Atomausstieg: Merkels politisches Bravourstück

Der geplante Atomausstieg schafft neue Bündnisperspektiven

Angela Merkel ist wieder da. Die als Zauderin verschriene, als Mutti verlachte Bundeskanzlerin hat wieder einmal Instinkt bewiesen, jenen Instinkt, der sie bisher jede Krise ihrer Partei oder ihrer Regierungskoalition überstehen ließ. Und der vom Kabinett in der Nacht zu Montag beschlossene Atomausstieg ist ihr Meisterstück.

Der promovierten Physikerin gelingt damit gleichsam die Quadratur des Kreises: Sie gibt der Union ein umwelt- und energiepolitisches Profil. Sie stärkt ihren notleidenden Koalitionspartner, die FDP. Und sie reicht den Grünen die Hand zu künftigen Bündnissen.

Ganz nebenbei entspricht Merkel mit dem Beschluss, bis 2022 alle AKW in Deutschland vom Netz zu nehmen, dem Wunsch der Mehrheit in der Bevölkerung.

Fazit: Mit ihrer Strategie hat Angela Merkel ihre Chancen deutlich gesteigert, auch über das Jahr 2013 Kanzlerin der Bundesrepublik Deutschland zu sein. Und ihre Gegner wissen jetzt, dass mit ihr immer zu rechnen ist, mögen die Umfragewerte auch noch so schlecht sein.

Sowohl ihre Gegner als auch der Koalitionspartner FDP hingegen werden an diesem politischen Bravourstück noch einige Zeit zu knabbern haben.

Zwar gewährte die Kanzlerin dem neuen Chef der Liberalen, Philipp Rösler, einen kleinen Sieg, als sie sich trotz Atomausstiegs zum Fortbestand der Brennelementesteuer bewegen ließ.

Aber die Energiewende der Union ist eine so deutliche Einladung an die Grünen zur Koalition auch auf Bundesebene, dass der FDP angst und bange werden muss. Die Liberalen sind nun gezwungen, sich wohl oder übel der „Ampel“ mit SPD und Grünen zu öffnen, was der ehemalige Parteichef Guido Westerwelle zuletzt noch kategorisch ausgeschlossen hatte.

Den Grünen hat Merkel ihr wichtigstes Wahlkampfthema genommen. Atomausstieg ist nun nicht mehr das Alleinstellungsmerkmal der Ökopartei. „Grün“ kann Merkel auch, zumindest in der Energiepolitik.

Auch die SPD kann ihren zaghaften Widerstand gegen den Atomausstieg à la Union auf Dauer kaum aufrechterhalten. Dafür erinnert im Beschluss des Koalitionsausschusses zuviel an den Ausstieg, den Rot-Grün 2001 verabschiedet hatte.

Im Machtspiel um die Atomenergie geht der Punkt an Merkel.

▶ **ARBEITSMATERIAL**:
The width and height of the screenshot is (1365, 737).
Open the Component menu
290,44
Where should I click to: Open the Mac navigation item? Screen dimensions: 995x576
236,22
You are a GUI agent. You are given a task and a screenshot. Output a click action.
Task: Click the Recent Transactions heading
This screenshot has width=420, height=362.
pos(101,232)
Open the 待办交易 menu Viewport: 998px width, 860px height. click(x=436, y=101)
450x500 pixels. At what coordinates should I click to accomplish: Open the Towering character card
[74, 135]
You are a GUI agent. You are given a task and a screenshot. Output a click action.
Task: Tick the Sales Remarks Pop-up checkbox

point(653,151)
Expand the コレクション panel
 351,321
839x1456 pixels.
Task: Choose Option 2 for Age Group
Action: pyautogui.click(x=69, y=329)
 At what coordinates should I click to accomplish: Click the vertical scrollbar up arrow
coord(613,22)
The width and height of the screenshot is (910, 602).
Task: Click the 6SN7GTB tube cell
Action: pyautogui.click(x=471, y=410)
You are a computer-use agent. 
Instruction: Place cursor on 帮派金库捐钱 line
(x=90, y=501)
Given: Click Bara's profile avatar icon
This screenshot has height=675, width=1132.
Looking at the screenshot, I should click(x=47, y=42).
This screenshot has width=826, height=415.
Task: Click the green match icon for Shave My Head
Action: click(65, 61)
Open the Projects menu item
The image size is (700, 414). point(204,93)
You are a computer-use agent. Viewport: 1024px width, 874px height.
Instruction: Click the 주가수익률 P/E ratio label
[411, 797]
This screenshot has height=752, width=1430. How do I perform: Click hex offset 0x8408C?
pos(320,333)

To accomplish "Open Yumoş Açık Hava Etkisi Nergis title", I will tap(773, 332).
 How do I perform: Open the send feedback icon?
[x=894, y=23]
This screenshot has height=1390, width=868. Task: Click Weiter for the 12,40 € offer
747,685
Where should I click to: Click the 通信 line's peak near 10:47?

▶ **ARBEITSAUFTRAG**: Schreib im Kommentar zum Atomausstieg alles von „Auch die SPD“ bis hinunter zu „Punkt an Merkel.“ ab und benenne dabei „Rot-Grün“ in „die damalige Regierung“ um. Die Zeilen brauchst du hier nicht.

▶ **LÖSUNG**:
Auch die SPD kann ihren zaghaften Widerstand gegen den Atomausstieg à la Union auf Dauer kaum aufrechterhalten. Dafür erinnert im Beschluss des Koalitionsausschusses zuviel an den Ausstieg, den die damalige Regierung 2001 verabschiedet hatte.

Im Machtspiel um die Atomenergie geht der Punkt an Merkel.